__ENTRIES SUPPLIED__.
********************

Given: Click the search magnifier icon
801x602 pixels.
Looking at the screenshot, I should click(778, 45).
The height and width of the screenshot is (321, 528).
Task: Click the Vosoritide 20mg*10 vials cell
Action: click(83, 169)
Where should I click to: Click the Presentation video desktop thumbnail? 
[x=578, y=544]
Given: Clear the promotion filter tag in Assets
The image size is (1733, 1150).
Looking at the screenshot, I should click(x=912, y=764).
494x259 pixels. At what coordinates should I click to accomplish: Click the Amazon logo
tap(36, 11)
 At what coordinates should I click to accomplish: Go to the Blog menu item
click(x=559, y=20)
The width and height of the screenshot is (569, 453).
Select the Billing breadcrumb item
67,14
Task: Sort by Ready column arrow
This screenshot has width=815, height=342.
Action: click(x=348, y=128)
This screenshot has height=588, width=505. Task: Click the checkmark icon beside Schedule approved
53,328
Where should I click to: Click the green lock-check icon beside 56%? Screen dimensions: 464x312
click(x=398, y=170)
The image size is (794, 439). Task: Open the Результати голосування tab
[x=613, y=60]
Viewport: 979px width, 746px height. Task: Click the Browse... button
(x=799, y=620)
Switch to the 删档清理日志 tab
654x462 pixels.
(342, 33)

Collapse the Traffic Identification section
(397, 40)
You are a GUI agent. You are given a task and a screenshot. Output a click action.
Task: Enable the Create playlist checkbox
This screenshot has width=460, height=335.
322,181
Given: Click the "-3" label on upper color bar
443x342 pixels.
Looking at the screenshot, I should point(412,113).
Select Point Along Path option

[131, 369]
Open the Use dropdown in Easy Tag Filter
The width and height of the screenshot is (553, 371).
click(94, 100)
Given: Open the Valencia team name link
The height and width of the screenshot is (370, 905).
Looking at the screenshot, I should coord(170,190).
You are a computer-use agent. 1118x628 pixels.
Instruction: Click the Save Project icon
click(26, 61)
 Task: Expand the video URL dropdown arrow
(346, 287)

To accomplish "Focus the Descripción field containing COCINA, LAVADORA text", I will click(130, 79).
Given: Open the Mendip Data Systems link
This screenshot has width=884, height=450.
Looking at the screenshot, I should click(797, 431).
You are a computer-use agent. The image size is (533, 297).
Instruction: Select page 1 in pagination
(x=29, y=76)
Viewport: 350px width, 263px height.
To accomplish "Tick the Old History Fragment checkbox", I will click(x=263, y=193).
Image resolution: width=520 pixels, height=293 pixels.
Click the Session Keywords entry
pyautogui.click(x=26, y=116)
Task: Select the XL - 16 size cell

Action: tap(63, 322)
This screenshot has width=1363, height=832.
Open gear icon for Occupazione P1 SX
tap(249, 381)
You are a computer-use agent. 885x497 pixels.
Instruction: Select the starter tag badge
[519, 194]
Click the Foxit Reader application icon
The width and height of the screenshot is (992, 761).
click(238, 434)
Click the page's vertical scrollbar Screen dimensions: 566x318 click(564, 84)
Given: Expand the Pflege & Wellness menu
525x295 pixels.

********************

__WHAT TO PRODUCE__. Everything in the listing above needs to be copied exactly.

__SOLVED EXERCISE__.
Given: Click the search magnifier icon
801x602 pixels.
Looking at the screenshot, I should click(778, 45).
The height and width of the screenshot is (321, 528).
Task: Click the Vosoritide 20mg*10 vials cell
Action: click(83, 169)
Where should I click to: Click the Presentation video desktop thumbnail? 
[x=578, y=544]
Given: Clear the promotion filter tag in Assets
The image size is (1733, 1150).
Looking at the screenshot, I should click(x=912, y=764).
494x259 pixels. At what coordinates should I click to accomplish: Click the Amazon logo
tap(36, 11)
 At what coordinates should I click to accomplish: Go to the Blog menu item
click(x=559, y=20)
The width and height of the screenshot is (569, 453).
Select the Billing breadcrumb item
67,14
Task: Sort by Ready column arrow
This screenshot has width=815, height=342.
Action: click(x=348, y=128)
This screenshot has height=588, width=505. Task: Click the checkmark icon beside Schedule approved
53,328
Where should I click to: Click the green lock-check icon beside 56%? Screen dimensions: 464x312
click(x=398, y=170)
The image size is (794, 439). Task: Open the Результати голосування tab
[x=613, y=60]
Viewport: 979px width, 746px height. Task: Click the Browse... button
(x=799, y=620)
Switch to the 删档清理日志 tab
654x462 pixels.
(342, 33)

Collapse the Traffic Identification section
(397, 40)
You are a GUI agent. You are given a task and a screenshot. Output a click action.
Task: Enable the Create playlist checkbox
This screenshot has width=460, height=335.
322,181
Given: Click the "-3" label on upper color bar
443x342 pixels.
Looking at the screenshot, I should point(412,113).
Select Point Along Path option

[131, 369]
Open the Use dropdown in Easy Tag Filter
The width and height of the screenshot is (553, 371).
click(94, 100)
Given: Open the Valencia team name link
The height and width of the screenshot is (370, 905).
Looking at the screenshot, I should coord(170,190).
You are a computer-use agent. 1118x628 pixels.
Instruction: Click the Save Project icon
click(26, 61)
 Task: Expand the video URL dropdown arrow
(346, 287)

To accomplish "Focus the Descripción field containing COCINA, LAVADORA text", I will click(130, 79).
Given: Open the Mendip Data Systems link
This screenshot has width=884, height=450.
Looking at the screenshot, I should click(797, 431).
You are a computer-use agent. The image size is (533, 297).
Instruction: Select page 1 in pagination
(x=29, y=76)
Viewport: 350px width, 263px height.
To accomplish "Tick the Old History Fragment checkbox", I will click(x=263, y=193).
Image resolution: width=520 pixels, height=293 pixels.
Click the Session Keywords entry
pyautogui.click(x=26, y=116)
Task: Select the XL - 16 size cell

Action: tap(63, 322)
This screenshot has width=1363, height=832.
Open gear icon for Occupazione P1 SX
tap(249, 381)
You are a computer-use agent. 885x497 pixels.
Instruction: Select the starter tag badge
[519, 194]
Click the Foxit Reader application icon
The width and height of the screenshot is (992, 761).
click(238, 434)
Click the page's vertical scrollbar Screen dimensions: 566x318 click(564, 84)
Given: Expand the Pflege & Wellness menu
525x295 pixels.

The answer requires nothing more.